Among the best texts in the anthology are the chronicles, without a doubt, because that’s where what happens is most successfully fused with what is elaborated fictionally. In the chronicles, we see with the greatest clarity the country in a constant debate between hope and absurdity, between persistent neglect and the hope for a better life. The chronicles by Willy McKey, Albinson Linares, Maye Primera, and Carlos Sandoval are among the best. But the text that might be most useful for readers approaching Venezuela for the first time is the article by Boris Muñoz titled “A Country Poles Apart” (“Un país en las antípodas” in Spanish). This text closes the anthology, and it offers a perspective that is at once analytical and intimate on the last years of the twentieth century and the first decades of the twenty-first in Venezuela.
The best works of fiction in the collection also achieve this comprehensive representation of the contradictions of a country that is breaking into pieces, as is the case in the story “Christina Cries at Three O’Clock” by Miguel Gomes, or the text by Jesús Miguel Soto titled “One of Many Potential Shortcuts.” The same thing happens in the stories “Passion” by Gisela Kozak and “The Villagers” by Carolina Lozada.
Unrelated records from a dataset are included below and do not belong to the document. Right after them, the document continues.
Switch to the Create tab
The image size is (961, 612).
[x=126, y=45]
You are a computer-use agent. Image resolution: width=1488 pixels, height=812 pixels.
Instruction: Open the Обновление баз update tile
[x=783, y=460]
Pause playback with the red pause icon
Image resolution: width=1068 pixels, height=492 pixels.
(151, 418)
These texts demonstrate the fortitude of Venezuelan short fiction, which simultaneously presents a clear experimental impulse and an evident preoccupation for telling stories and telling them well.
Perhaps the least fortunate aspect of the anthology is the selection of novel excerpts. Even if the chosen section of Historias de la marcha a pie [Stories of the march on foot] by Victoria de Stefano – impressively translated by Christina MacSweeney – could stand for itself, offering a relevant example of the author’s writing, the same cannot be said for the other chosen excerpts. This is the case for the pages taken from the prologue of Liubliana by Eduardo Sánchez Rugeles and the excerpt from Los maletines [The briefcases] by Juan Carlos Méndez Guédez. Both authors are disadvantaged by these texts, not only with respect to the quality of the compilation’s more remarkable short stories, like those of Federico Vegas and Liliana Lara, but also in comparison with their own work, which undeniably includes more representative examples of their important trajectories. In this case, the strategy of asking the authors themselves to select their text was perhaps not the most effective.
The entry of Venezuelan literature into the global scene depends to a large degree on its circulation in other languages, and English is certainly the entrance point to this market. As a whole, the anthology demonstrates not only the indisputable quality of this literature, but also its enormous potential when faced with the international market and future translation projects. Efforts like this will propel this global circulation which, for various reasons, has been denied to the literature of one of the most complex and contradictory countries of the continent. At this moment, when Venezuela urgently needs the world’s solidarity and attention, these “crude words” can help to reveal the diverse faces of a country that is even now in the streets, forging its future.